The first round went to Mitchell Starc. It was a fuller-length delivery, just shaping away, and Jaiswal went with hands and was caught at the gully. Even in the second innings, the start wasn’t fluent, and those amused glances from Aussie quicks after troubling him gave the impression of Jaiswal’s struggles.
But Jaiswal’s Test average stands at 52.48 this year for a reason. He was beaten, sometimes with pace and movement on others, but nothing would hinder him. Once the conditions eased down, he found his groove and belted Starc for more runs than any other bowler during his 161-run marathon.
He took 51 runs in 69 balls, comprising seven boundaries and a maximum, off his bowling to square the ledger in this duel. Jaiswal fired back with a witty retort, “It’s coming too slow”. Now this remark elevated the rivalry from normal levels, and what would follow will be intriguing, no matter which way it went.
For Jaiswal, the bigger test was yet to come. Opening in a day-night Test against Starc streaming with full tilt – sounds like a one-sided affair. To exacerbate Jaiswal’s case, India opted to bat first.
Starc would have posed an identical threat in the second dig, but that’s still better than facing him straightaway on the first ball of the match on a fresh wicket. Starc ran in, bowled a yorker at 140.4 km/h and swung the ball late to pin Jaiswal in front of wickets, dismissing him on a golden duck. But like in the first match, Jaiswal was again up for the challenge in the second innings.
He was proactive enough to pounce on loose deliveries and scored 16 runs in 19 deliveries, with three boundaries, before losing his wicket to Scott Boland. But Jaiswal had handled Starc well, even though he was lucky at times, and looked to score runs and scatter his lengths, as the pacer often does when hit for boundaries. By the end of the second Test, the contest was still even, but Starc would have gained a psychological edge over Jaiswal after those early first-innings dismissals.
A familiar tale followed in The Gabba Test as Jaiswal again got out on the second ball while playing one of his favourite shots, flick. It was there to hit, but Jaiswal could only find the fielder at short midwicket. Starc had again bested him in the first innings, the third time in the series.
Then, the contest didn’t last long enough in the second dig to draw a conclusion. At this point, Starc is ahead in this contest, having dismissed him thrice in six innings, but the sixth one lasted only four balls. The remaining two Tests will present fresh challenges for both, but none have left any stone unturned.
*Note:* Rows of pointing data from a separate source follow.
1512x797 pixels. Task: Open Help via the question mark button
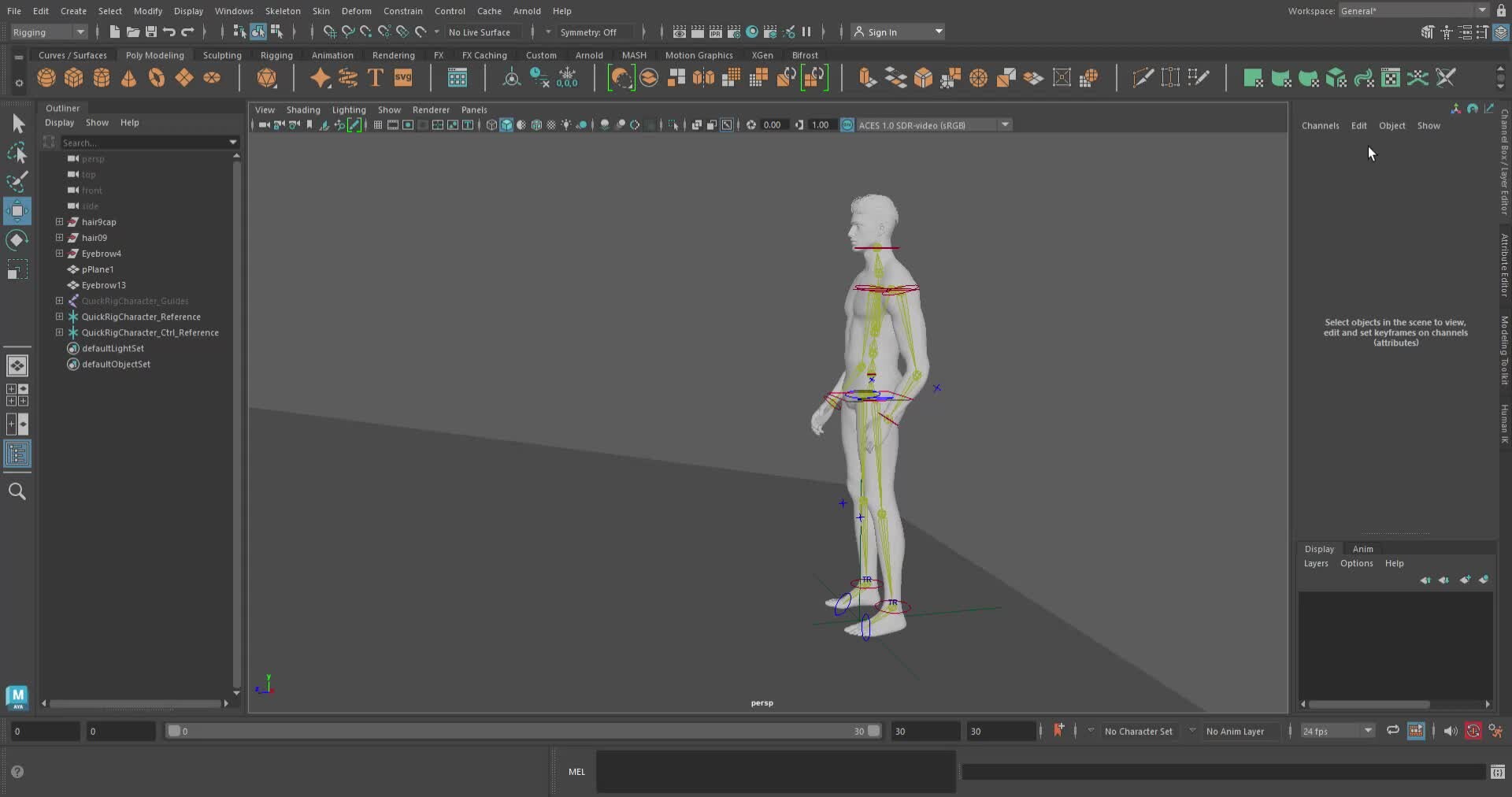click(x=17, y=772)
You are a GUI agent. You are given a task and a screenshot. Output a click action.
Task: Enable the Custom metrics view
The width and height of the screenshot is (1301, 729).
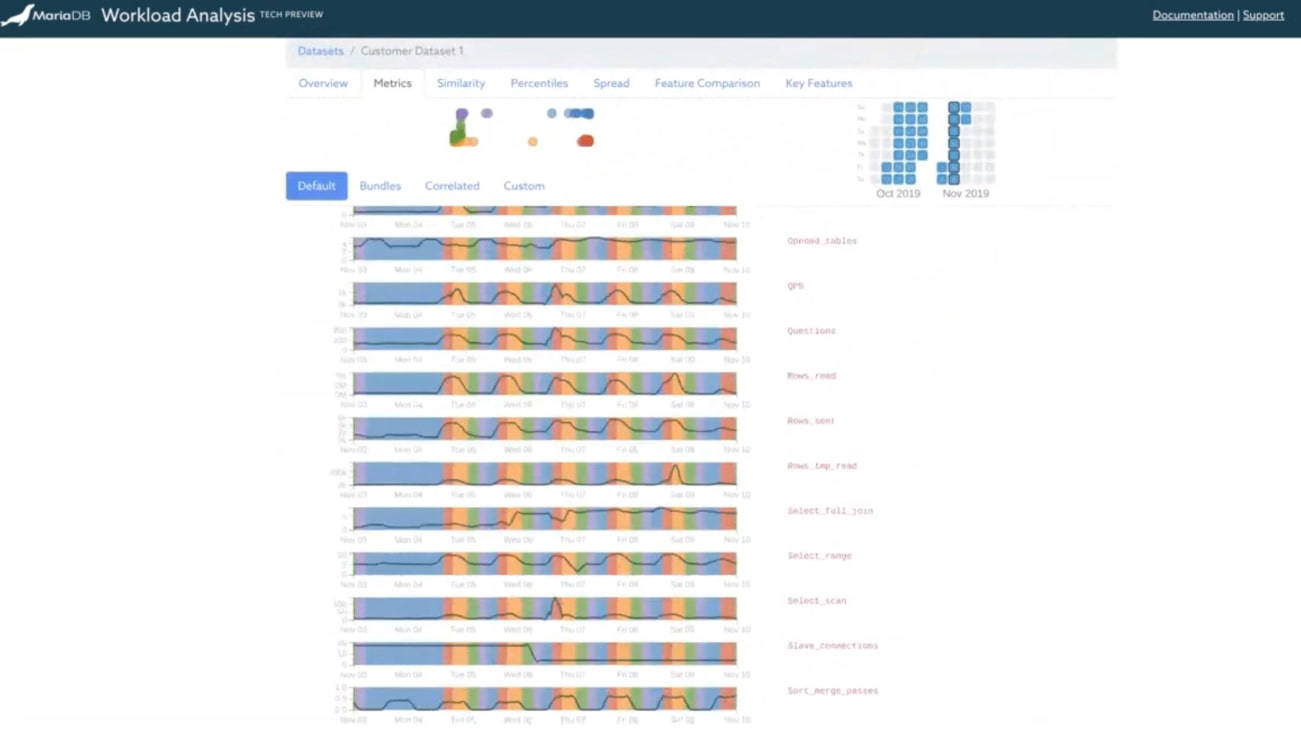[x=524, y=185]
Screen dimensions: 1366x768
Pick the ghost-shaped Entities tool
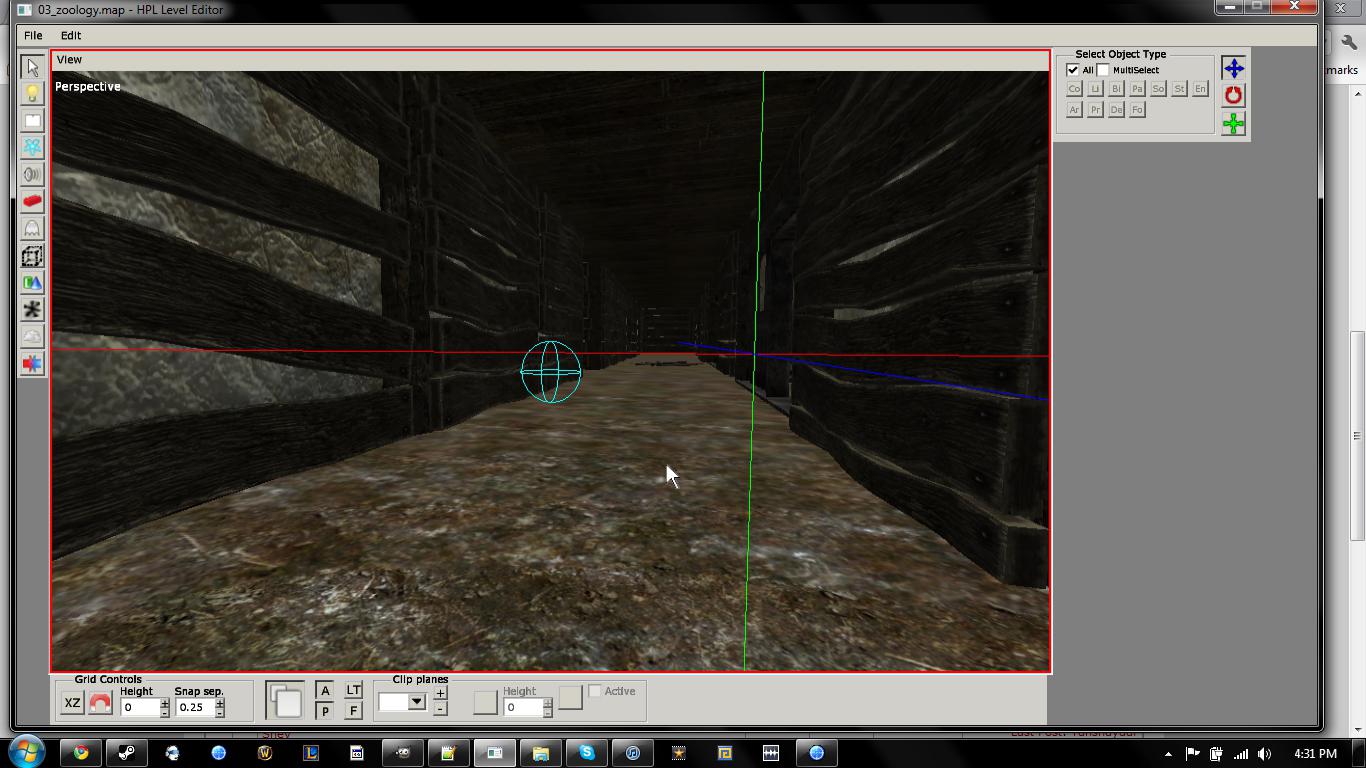(x=32, y=228)
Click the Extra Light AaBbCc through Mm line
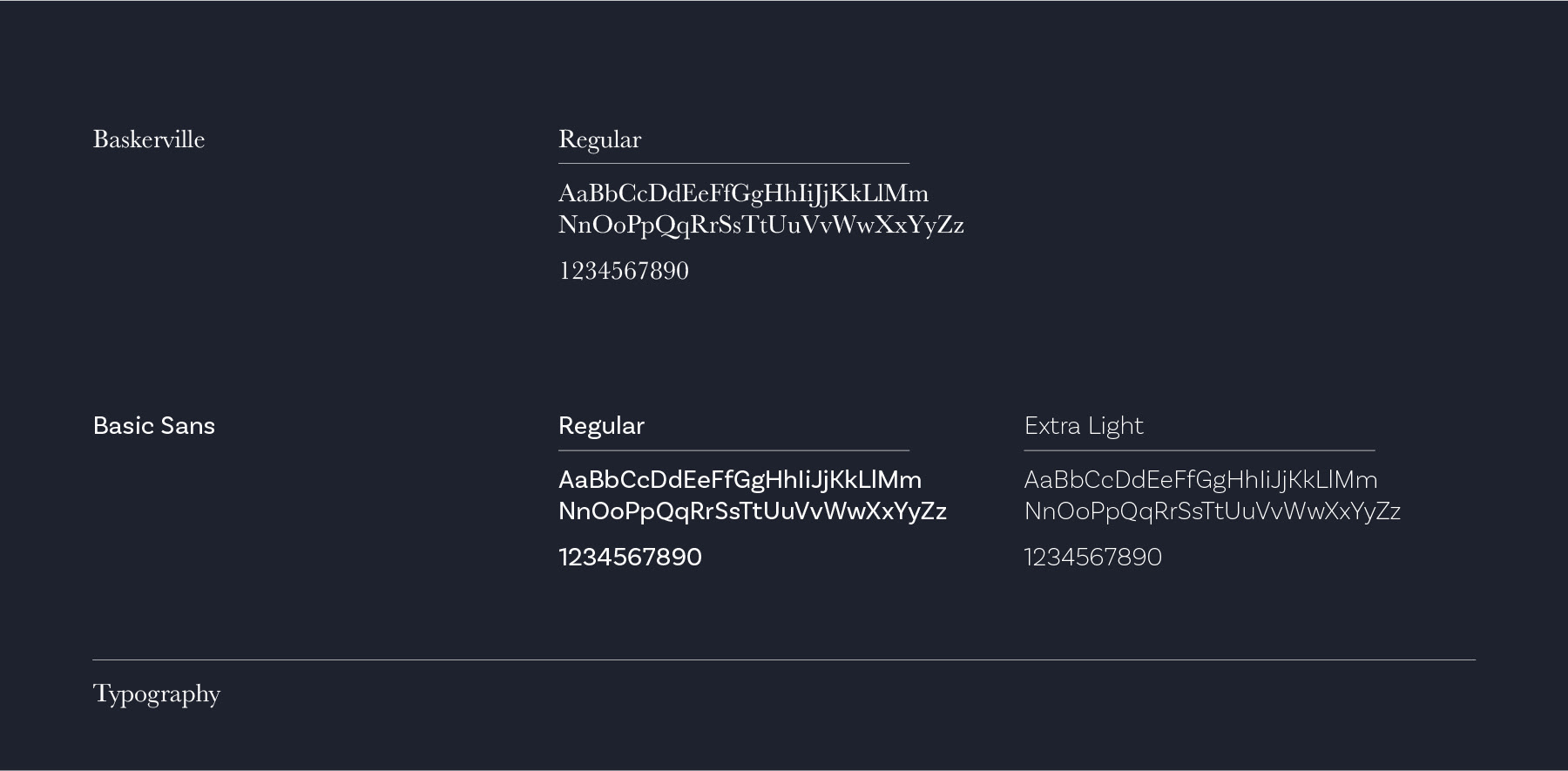Image resolution: width=1568 pixels, height=771 pixels. 1200,480
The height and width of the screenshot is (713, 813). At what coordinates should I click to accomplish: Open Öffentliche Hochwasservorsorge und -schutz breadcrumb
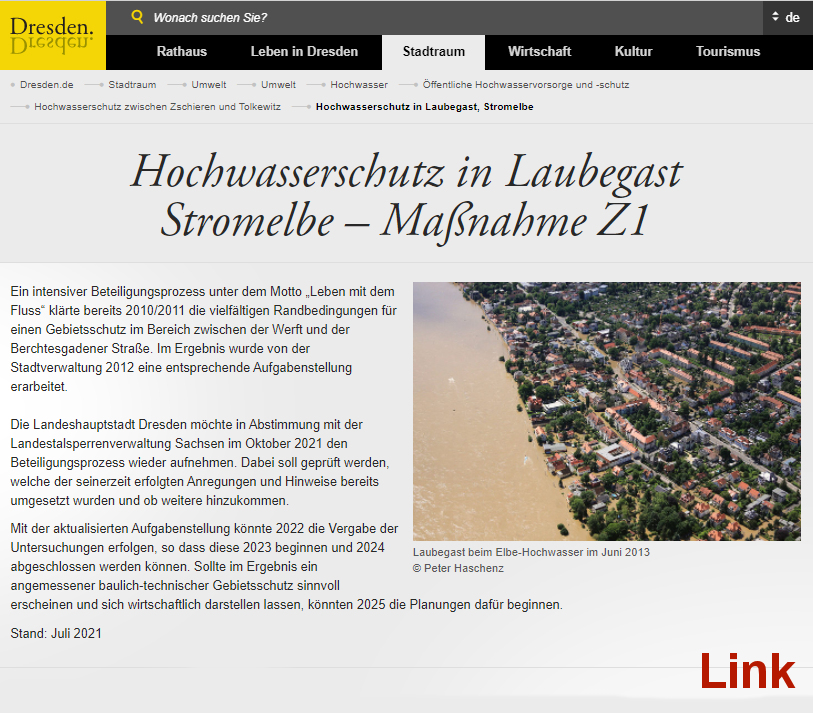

Even after the net session was almost over, Jaiswal faced throwdowns from a left-arm specialist to tackle his kryptonite. Meanwhile, Starc has consistently been troubling one of his southpaw teammates, Usman Khawaja, in the nets and will keep coming hard at Jaiswal. Bowlers usually have the last laugh and Starc can get him again, but Jaiswal needs to ensure delaying that punch, if anything, something he has failed to do at times.